En un símil del “que hable ahora o calle para siempre”, ayer se aceptó la culpabilidad del ser humano en el calentamiento que esta sufriendo el planeta desde hace 50 años. Los 450 delegados aceptaron el texto preparado por el IPCC sin polémicas ni cambios. Nadie habló.
Párrafo a párrafo, en la reunión revisa hasta la posición de la última coma, aunque no se discute el texto. Los datos son inamovibles. Esto hace que todo avance muy lentamente, ya queayer a ultima hora de la tarde aún se revisaba la página 8 del documento de 22 páginas, por lo que se acordó alargar la sesión.
El párrafo más polémico de todo el informe, el que sitúa la culpabilidad y la responsabilidad del ser humano en el aumento de la temperatura del planeta, es el siguiente:
La mayor parte del incremento observado en las temperaturas medias desde la mitad del siglo XX se debe, muy probablemente, al incremento observado en los gases de efecto invernadero antropogénicos.
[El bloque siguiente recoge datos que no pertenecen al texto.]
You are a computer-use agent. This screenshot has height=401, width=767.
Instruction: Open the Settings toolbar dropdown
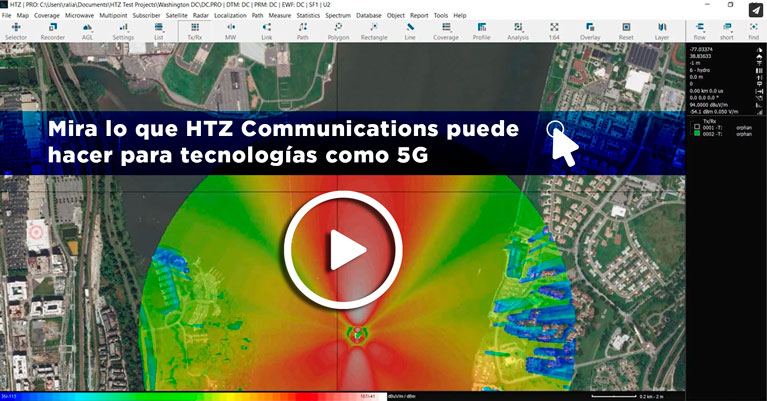(x=123, y=31)
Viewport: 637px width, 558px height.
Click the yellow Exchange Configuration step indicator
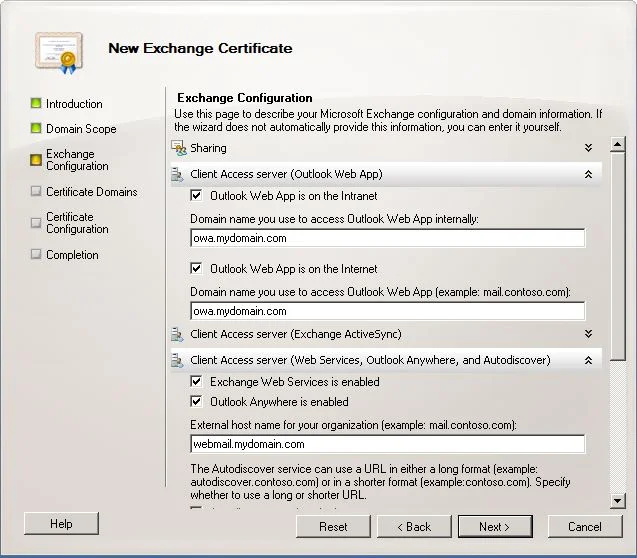36,160
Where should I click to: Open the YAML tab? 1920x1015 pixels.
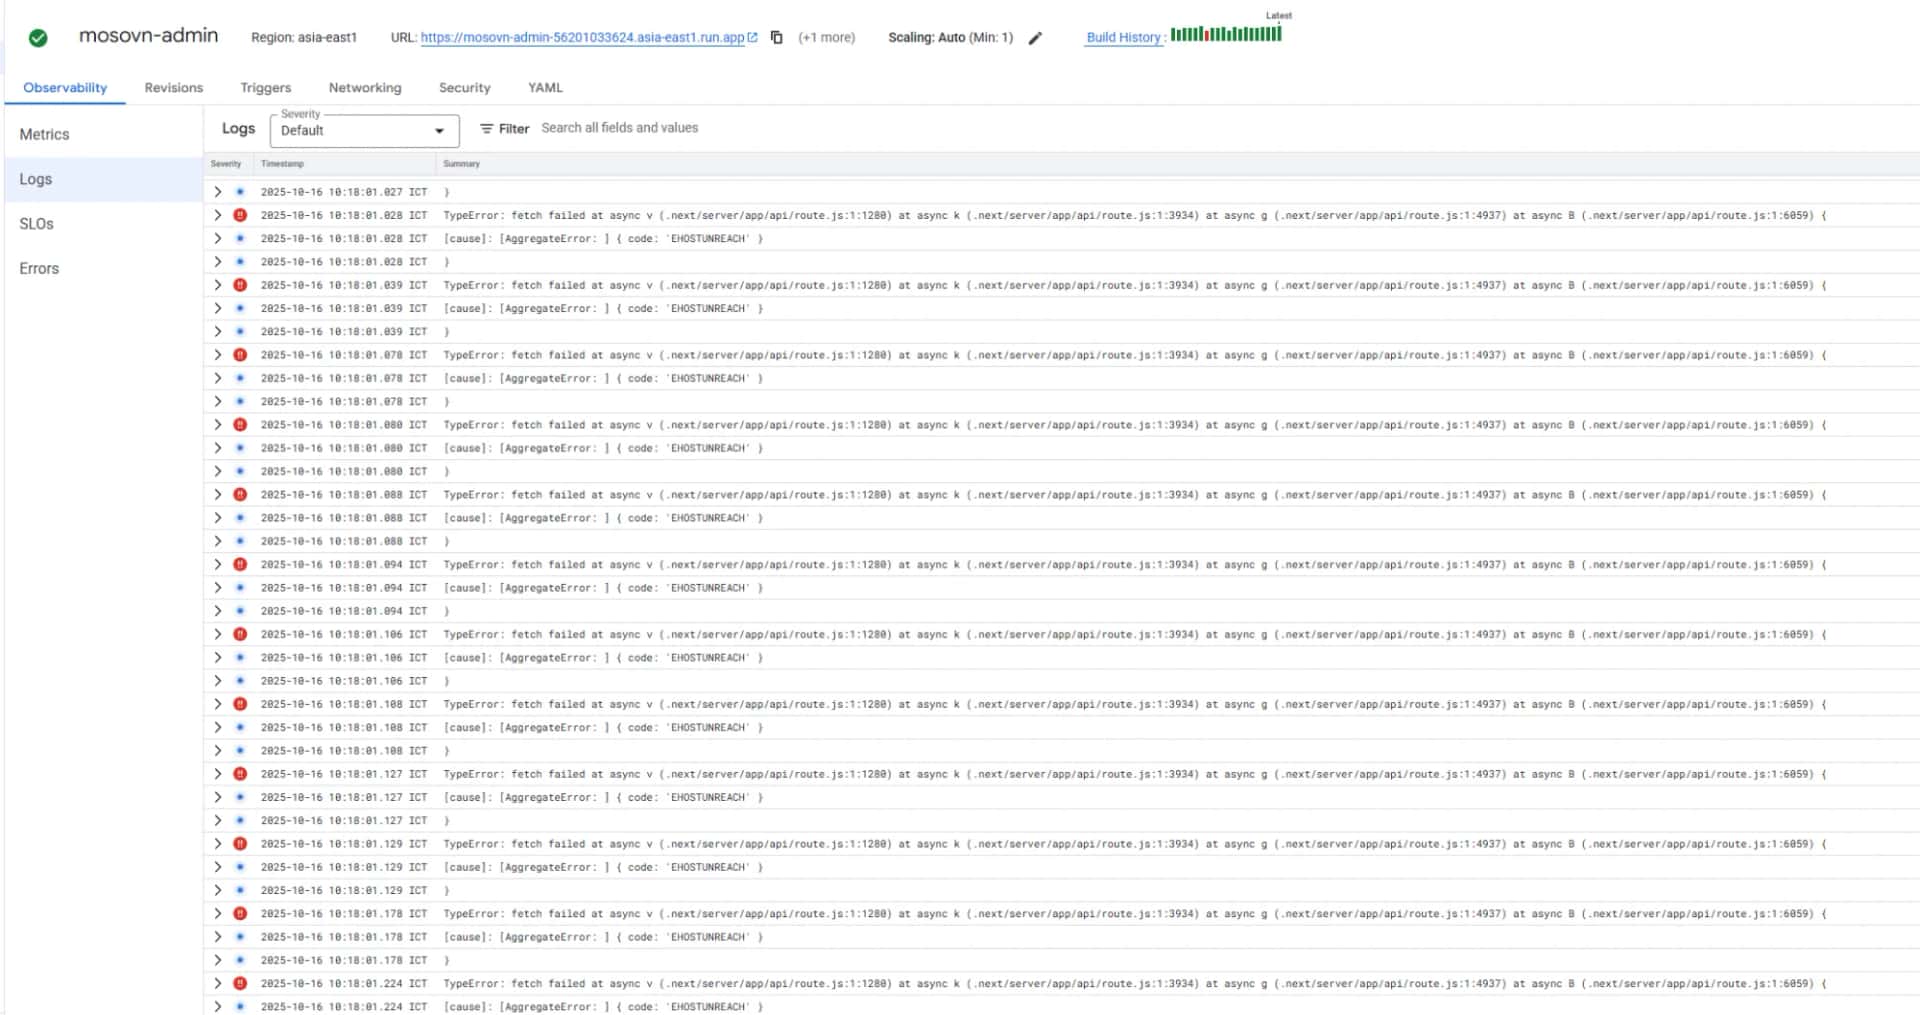pos(545,88)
El párrafo pasó sin demasiados problemas, ya que los países saben que es tarde para rebajar ese punto. Solamente los Estados Unidos de América pretendieron aclarar la acción del efecto de la radiación solar y el efecto de los volcanes, e intentó que se reconociese que si la quema de carbón ha aumentado desde el año 2000 es porque los países se están desarrollando, ligando así crecimiento económico y emisiones de gases, para luego destacar el potencial de la energía nuclear para reducir esas emisiones.
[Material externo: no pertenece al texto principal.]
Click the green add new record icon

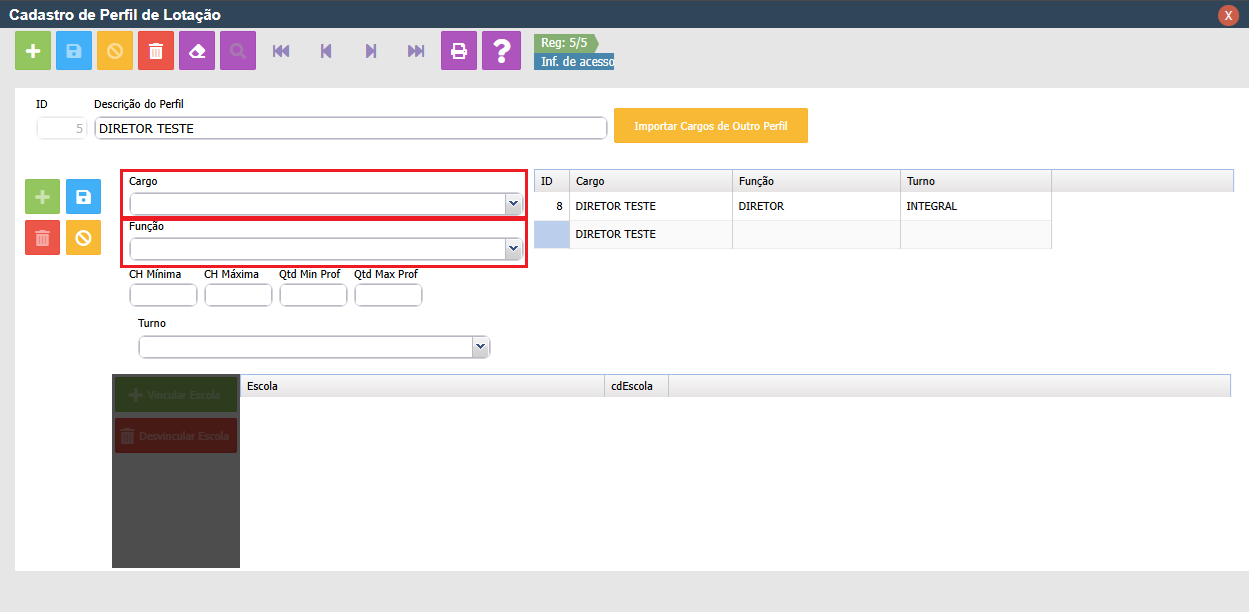(33, 51)
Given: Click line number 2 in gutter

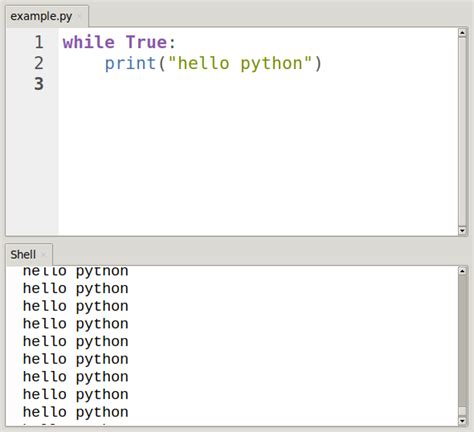Looking at the screenshot, I should click(x=39, y=63).
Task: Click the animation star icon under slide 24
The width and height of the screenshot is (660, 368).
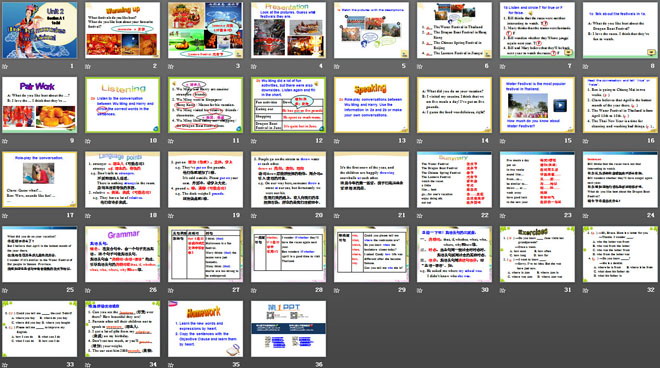Action: coord(585,216)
Por su parte, China intentó añadir menciones a las responsabilidades del calentamiento, que cree que son únicamente responsabilidades de los países desarrollados, y Suiza quiere incidir en el problema de los glaciares y su deshielo.
Como en cualquier avance para llegar a un consenso, la velocidad es terriblemente lenta, aunque la decisión ya está tomada. La humanidad es la exclusiva responsable en el cambio climático y el calentamiento global. Nadie lo puso en duda ayer en Valencia cuando se ledio la oportunidad.
Aún así, la humanidad debería haberse reservado la opción a contradecir esa afirmación si en el futuro se consiguen datos y pruebas que demuestren lo contrario. Un “que calle hasta que se demuestre lo contrario”.